Tive um amigo do 10º ao 12º ano com quem me pisgava das aulas para ir ouvir discos para a Baixa.
Apanhávamos o 28 ou o 32 e, em meia-hora, desembarcávamos no maravilhoso mundo da Valentim de Carvalho. Também percorríamos a BiMotor e, mais tarde, embora por pouco tempo, a Virgin, no edifício onde era o Éden. Mas a rainha do paraíso era a Valentim, do Rossio.
Dois andares, escadas rolantes, filas e filas com vários lados de CD's, com tudo no sítio e devidamente catalogado. No andar de cima era o ponto de escuta, com um sofá de pele e aparelho de estereofonia, e a livraria.
Era para lá que nos raspávamos quando já não aguentávamos a Secundária. E, aos poucos, lá fui começando a minha colecção de música. Lambendo primeiro todos os Pink Floyd, depois tudo o que havia de relevante dos anos 60: os Jimi Hendrix, os Zeppelin, os Doors, The Who, os Claptons todos (antes e depois dos Cream), os Jefferson Airplane, os Velvet, os Creedence e os CSN&Y, porque Beatles e Stones já eram do domínio caseiro. 
Com esse amigo passei horas intermináveis à procura de raridades, e a ensaiar na minha guitarra eléctrica os temas dos Floyd que aprendia de ouvido ou nos livros de pautas, também comprados na Valentim e que não se vendiam em mais lado nenhum.
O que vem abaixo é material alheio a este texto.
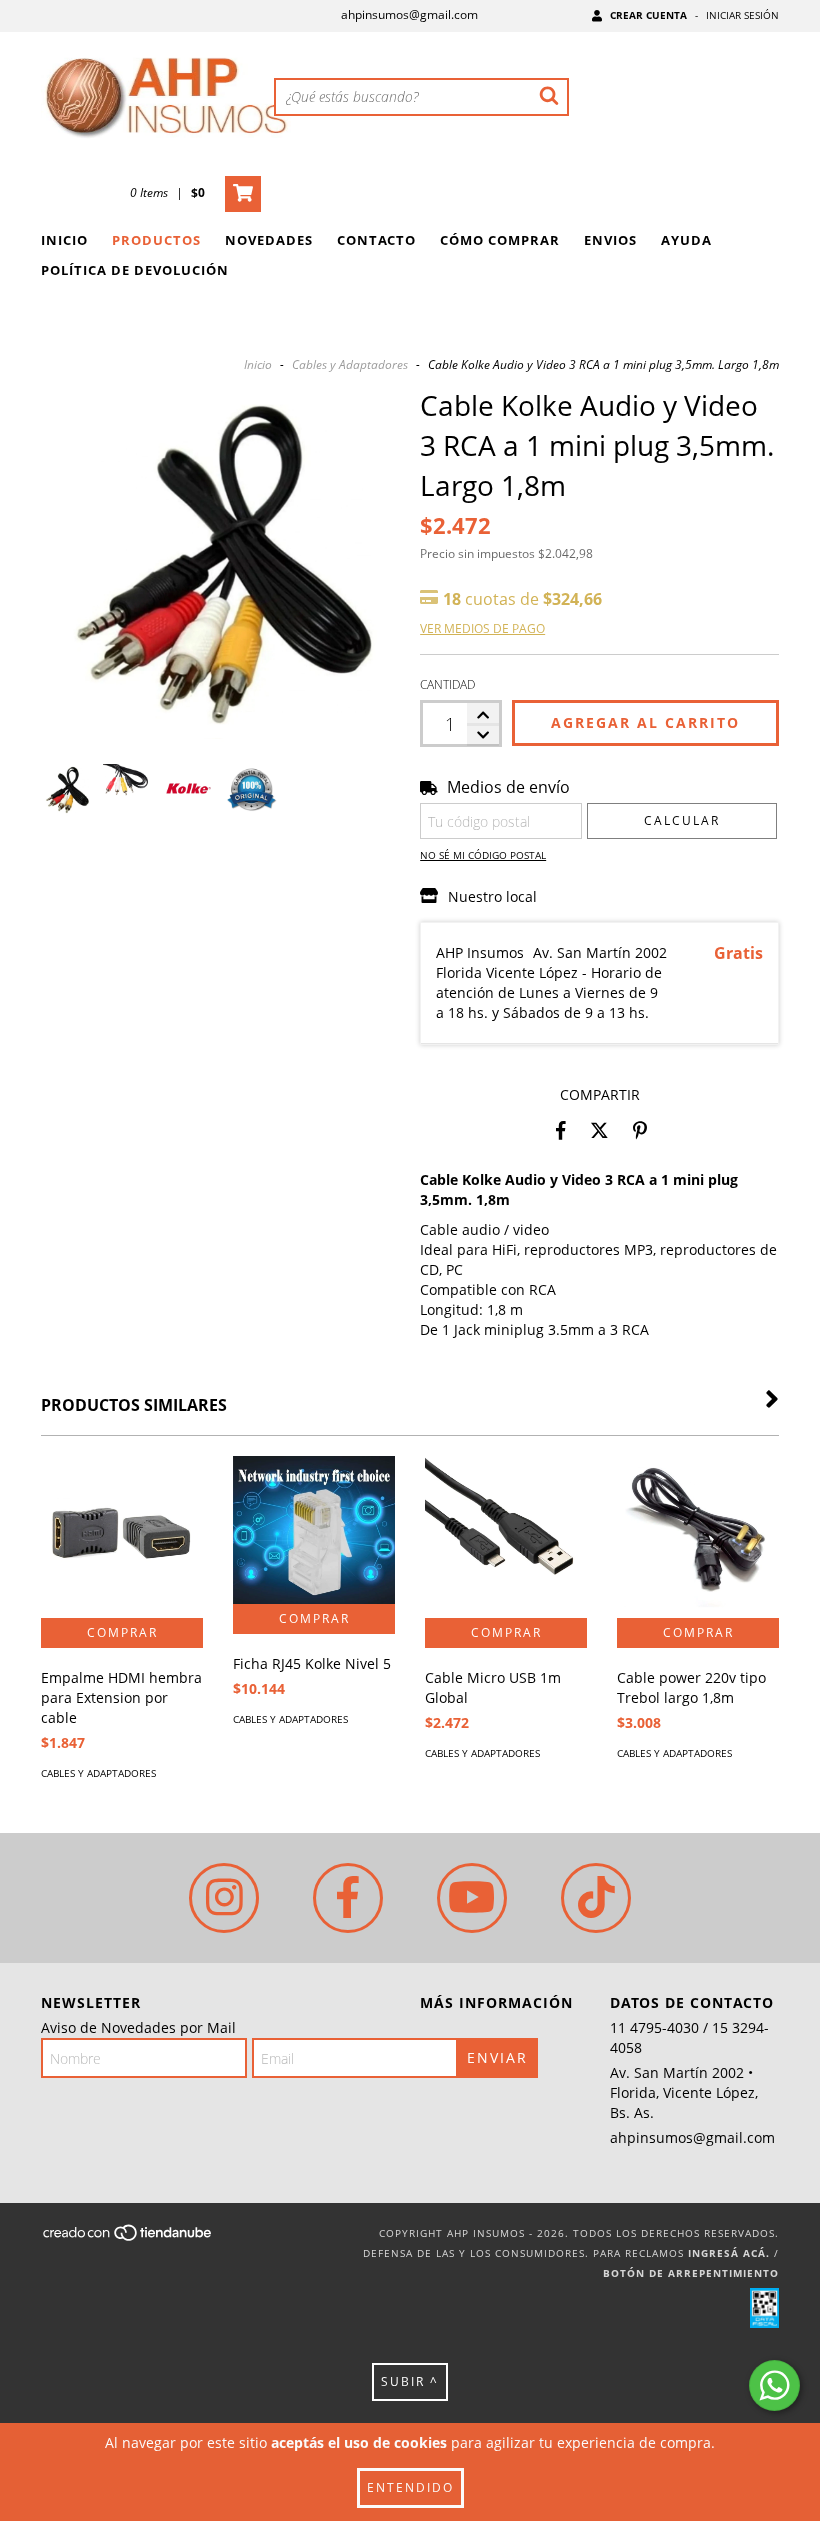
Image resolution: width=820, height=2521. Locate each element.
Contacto (376, 240)
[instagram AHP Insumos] (224, 1898)
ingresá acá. (729, 2253)
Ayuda (686, 240)
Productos (156, 240)
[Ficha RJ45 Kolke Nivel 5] (314, 1529)
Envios (610, 240)
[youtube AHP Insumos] (472, 1898)
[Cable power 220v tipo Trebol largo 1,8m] (698, 1537)
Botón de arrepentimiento (691, 2273)
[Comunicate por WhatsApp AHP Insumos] (774, 2385)
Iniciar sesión (742, 15)
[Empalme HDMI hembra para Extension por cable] (122, 1537)
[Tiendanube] (128, 2239)
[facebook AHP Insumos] (348, 1898)
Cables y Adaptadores (350, 364)
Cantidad (447, 684)
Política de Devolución (135, 270)
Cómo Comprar (500, 240)
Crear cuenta (648, 15)
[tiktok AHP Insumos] (596, 1898)
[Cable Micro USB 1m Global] (506, 1537)
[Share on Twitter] (599, 1130)
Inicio (64, 240)
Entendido (410, 2487)
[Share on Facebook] (561, 1130)
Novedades (269, 240)
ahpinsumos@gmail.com (409, 14)
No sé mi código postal (483, 855)
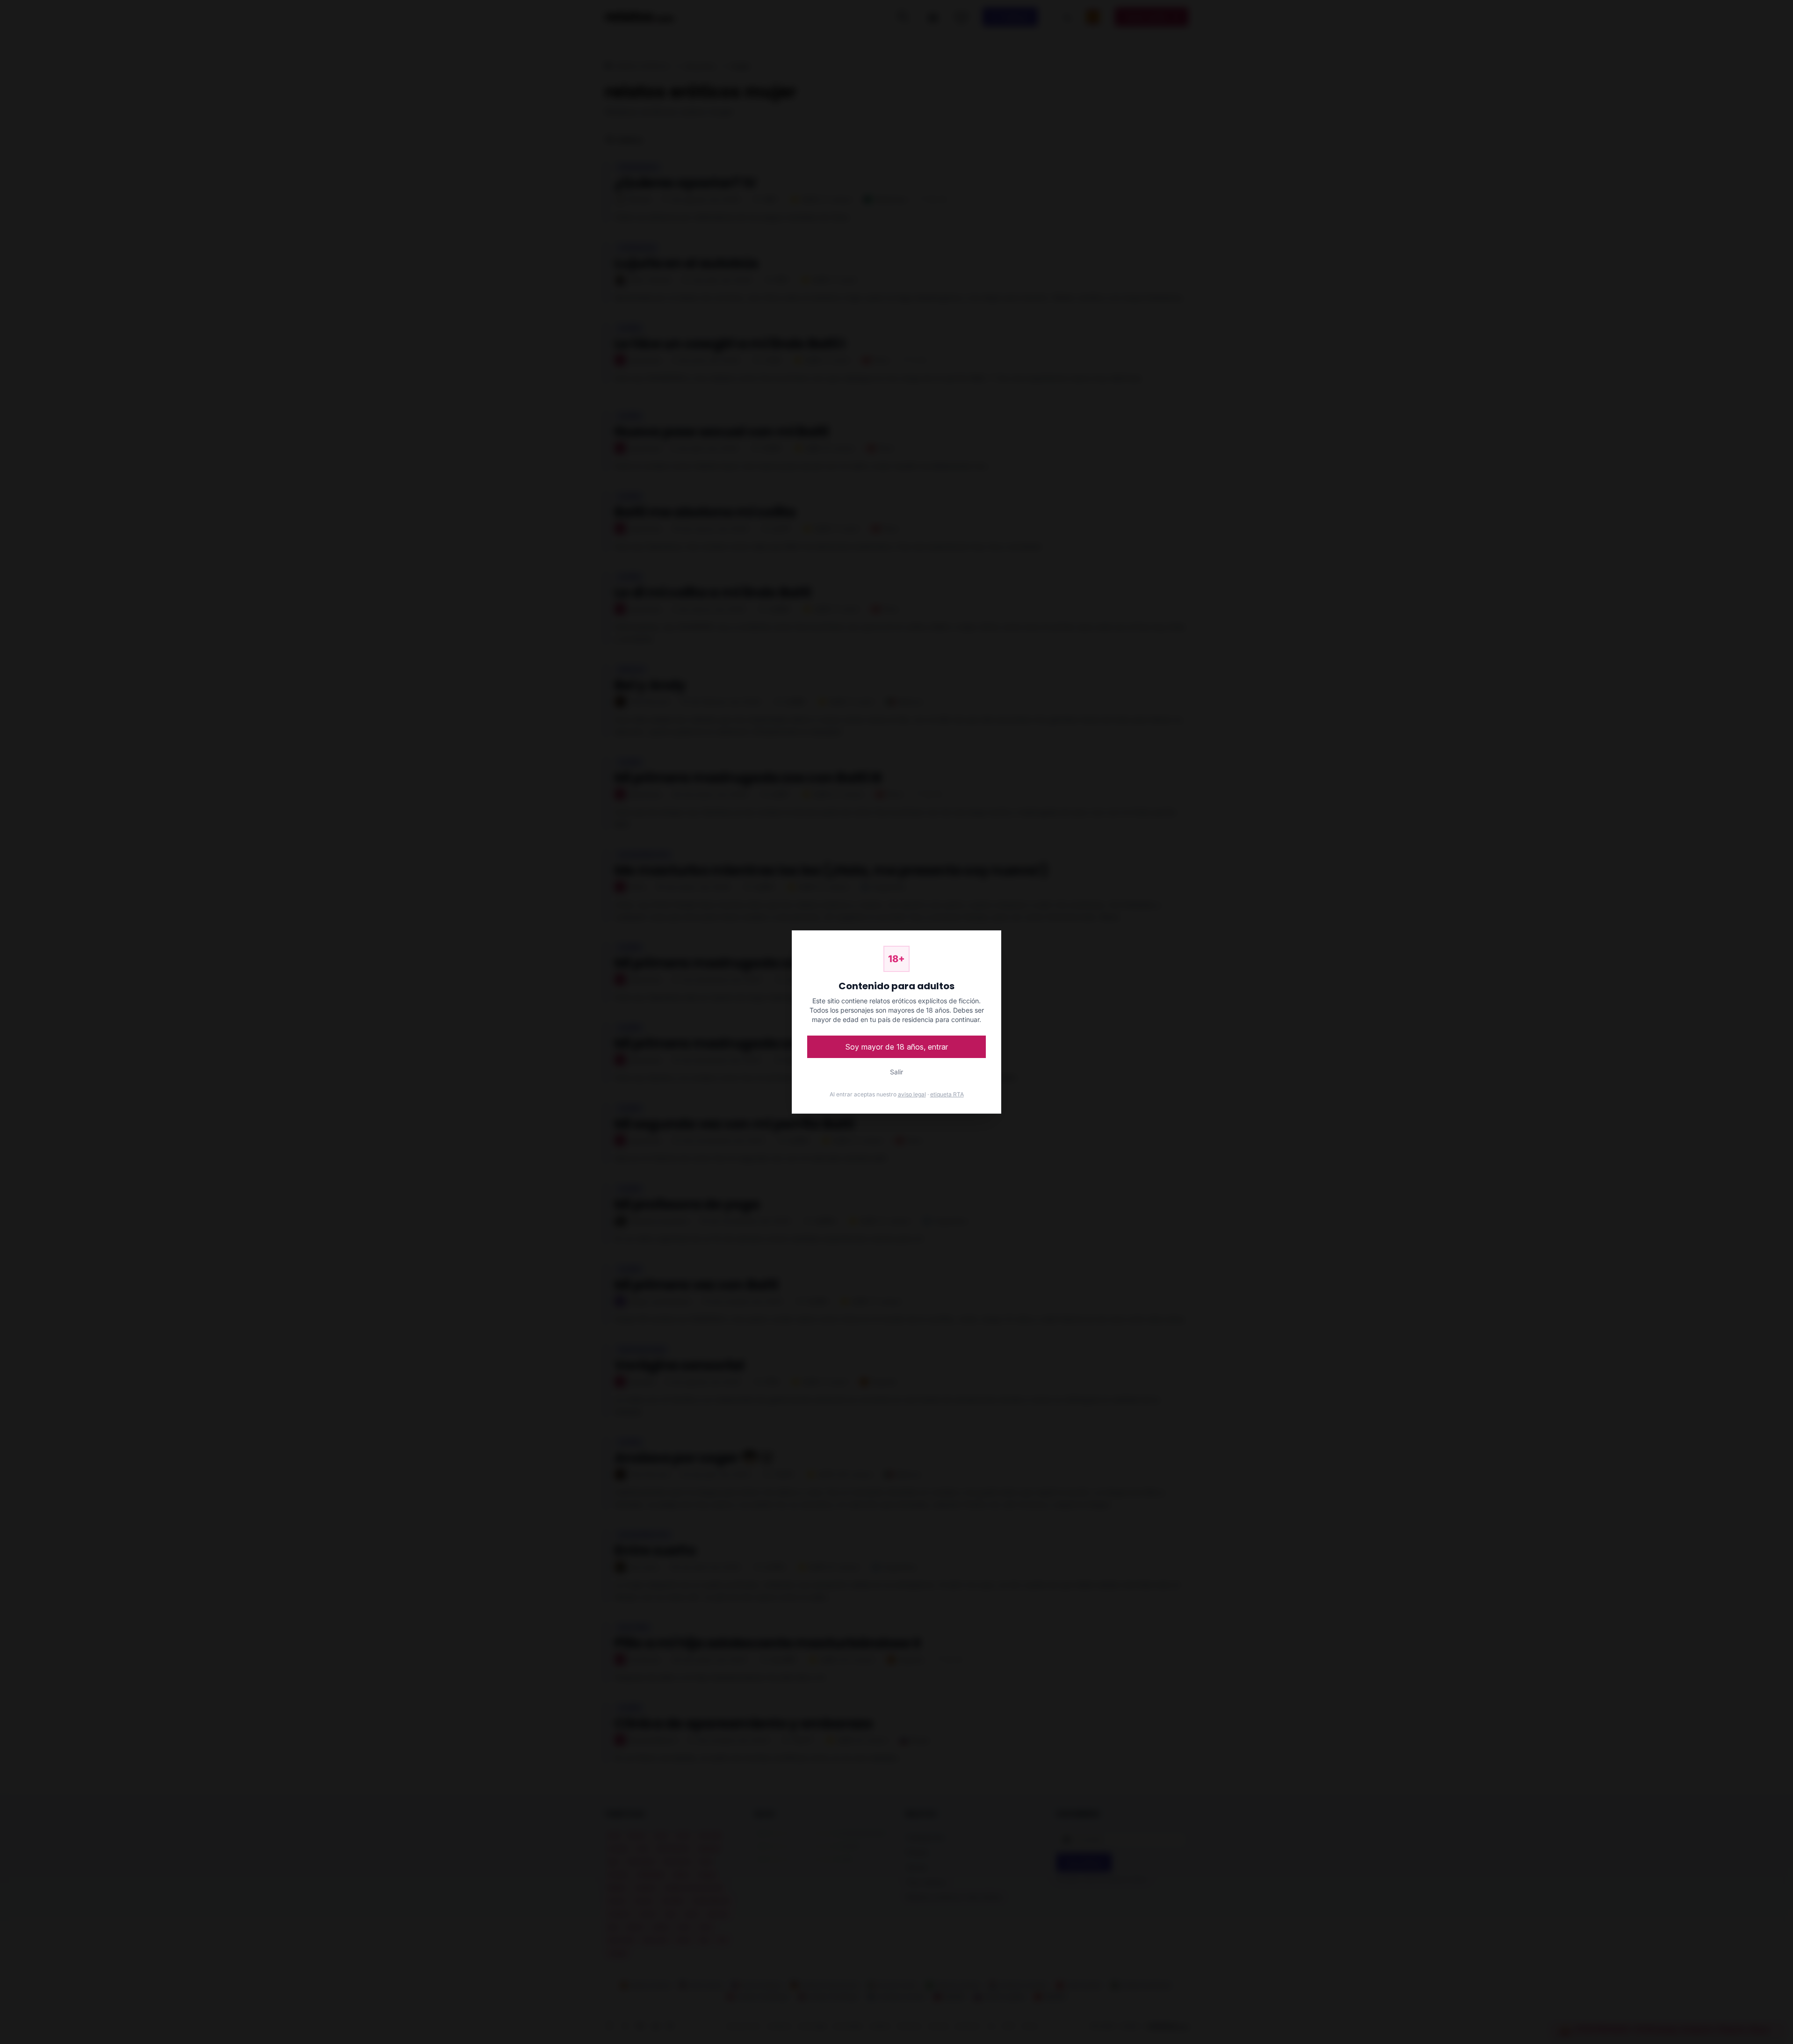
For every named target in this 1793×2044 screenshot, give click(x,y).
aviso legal (912, 1094)
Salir (896, 1072)
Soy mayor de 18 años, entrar (897, 1046)
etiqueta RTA (947, 1094)
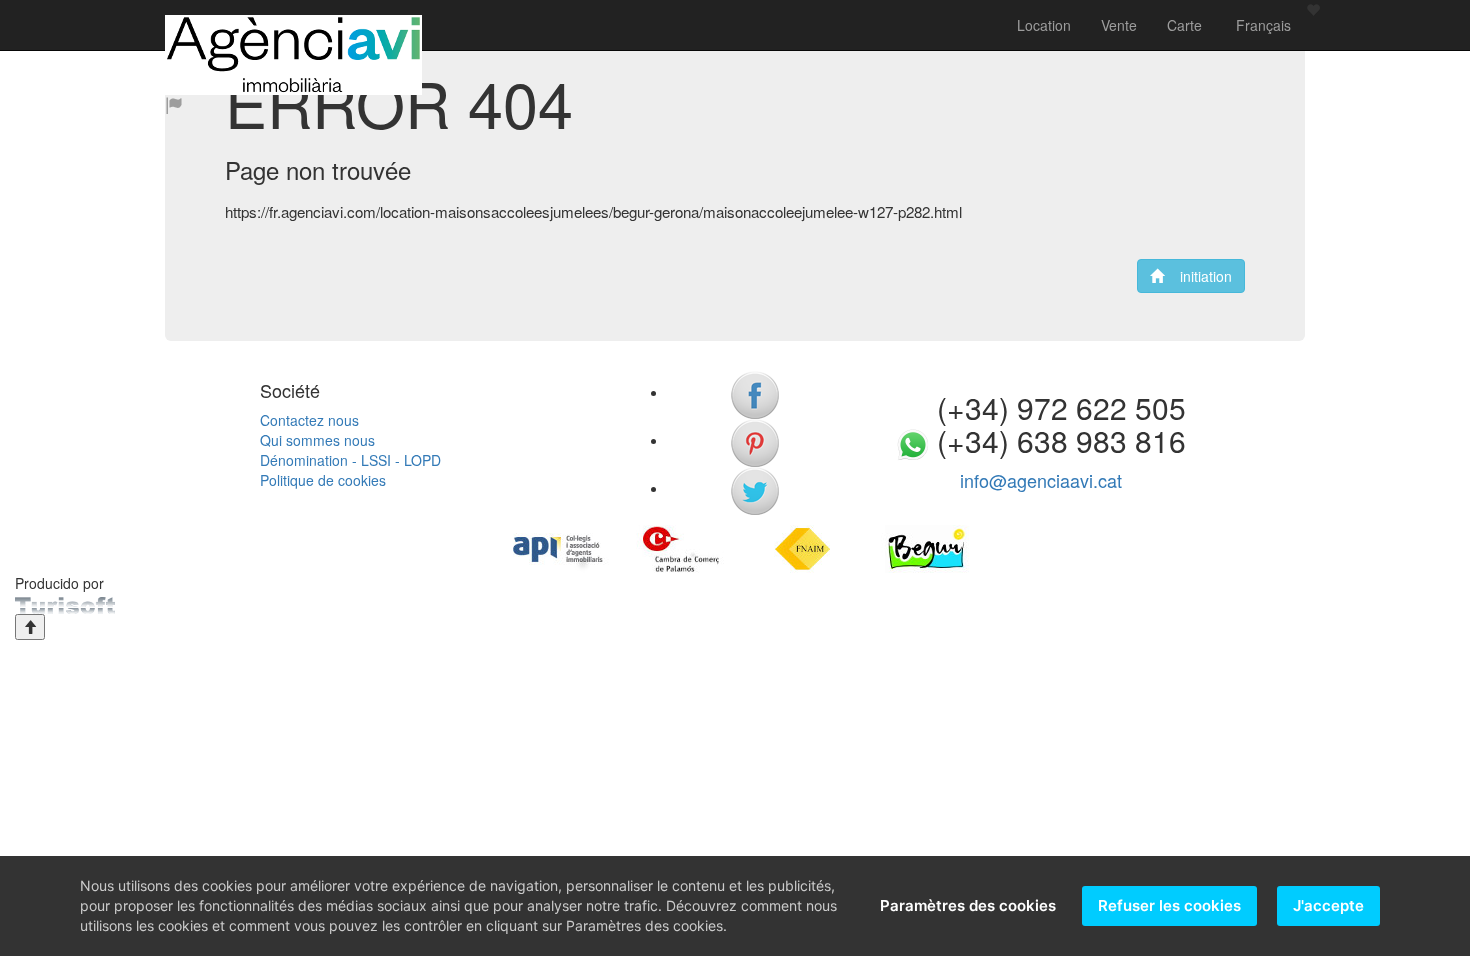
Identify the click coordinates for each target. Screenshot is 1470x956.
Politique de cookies (323, 480)
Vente (1119, 25)
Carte (1184, 25)
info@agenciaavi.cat (1041, 480)
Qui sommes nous (317, 440)
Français (1261, 25)
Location (1044, 25)
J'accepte (1328, 905)
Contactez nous (309, 420)
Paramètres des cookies (968, 905)
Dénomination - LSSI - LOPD (350, 460)
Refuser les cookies (1169, 905)
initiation (1198, 276)
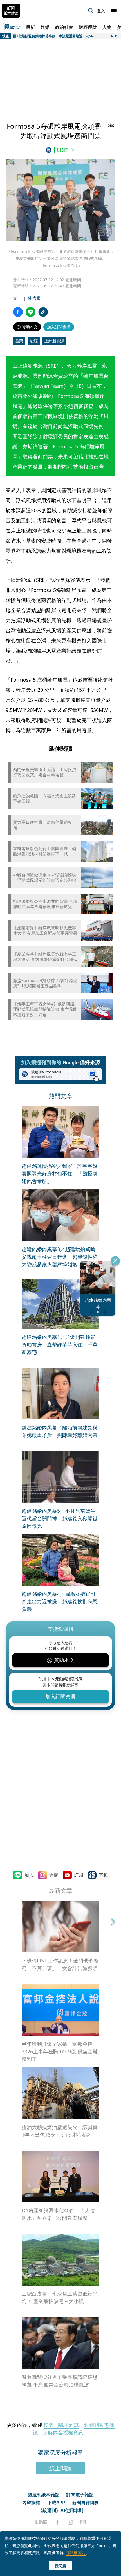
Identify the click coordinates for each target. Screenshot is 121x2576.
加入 (28, 1875)
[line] (41, 2522)
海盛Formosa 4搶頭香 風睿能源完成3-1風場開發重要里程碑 (45, 983)
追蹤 (53, 1875)
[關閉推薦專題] (115, 1260)
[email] (83, 2522)
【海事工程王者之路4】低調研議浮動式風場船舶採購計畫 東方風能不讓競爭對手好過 (45, 1009)
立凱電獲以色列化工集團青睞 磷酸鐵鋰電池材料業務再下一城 (44, 851)
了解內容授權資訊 (63, 2432)
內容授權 (31, 2502)
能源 (34, 340)
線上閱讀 (60, 2468)
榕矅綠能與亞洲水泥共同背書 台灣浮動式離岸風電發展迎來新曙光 (45, 904)
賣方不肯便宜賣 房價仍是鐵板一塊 (44, 825)
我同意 (60, 2565)
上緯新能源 (54, 340)
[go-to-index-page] (50, 150)
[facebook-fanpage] (57, 2522)
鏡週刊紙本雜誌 (61, 2425)
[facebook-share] (18, 312)
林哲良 (34, 298)
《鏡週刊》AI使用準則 (60, 2510)
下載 (103, 1875)
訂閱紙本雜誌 (11, 10)
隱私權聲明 (76, 2552)
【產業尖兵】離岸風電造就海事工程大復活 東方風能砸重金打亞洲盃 (45, 956)
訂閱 (78, 1875)
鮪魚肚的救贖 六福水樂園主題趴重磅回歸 (44, 798)
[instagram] (70, 2522)
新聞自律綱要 (85, 2502)
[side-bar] (114, 11)
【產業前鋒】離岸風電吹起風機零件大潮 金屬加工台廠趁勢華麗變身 (45, 930)
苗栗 (19, 340)
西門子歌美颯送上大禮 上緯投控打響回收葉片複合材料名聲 (44, 772)
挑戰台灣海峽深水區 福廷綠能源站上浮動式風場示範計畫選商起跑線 (45, 877)
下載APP (56, 2502)
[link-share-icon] (43, 312)
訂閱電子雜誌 (79, 2495)
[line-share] (30, 312)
E ele, que só queria bateria, acompanhando, fazendo o ritmo com baquetas imaginárias ou com lápis e canetas. Às vezes uma pandeireta. Chegámos a prometer que iríamos alugar uma hora num estúdio, com outros dois marmanjos, para tocar umas coisas e ver o que dava.
Depois fui para a Faculdade e nunca mais o vi.
Encontrei-o anos e anos mais tarde, uma ou duas filas atrás de mim no concerto dos Portishead + Arcade Fire no Meco. Where else ?
Prometemos que nos voltaríamos a encontrar.
Combinámos que seria no lançamento do último disco dos Pink Floyd, para o comentar. Não aparecemos.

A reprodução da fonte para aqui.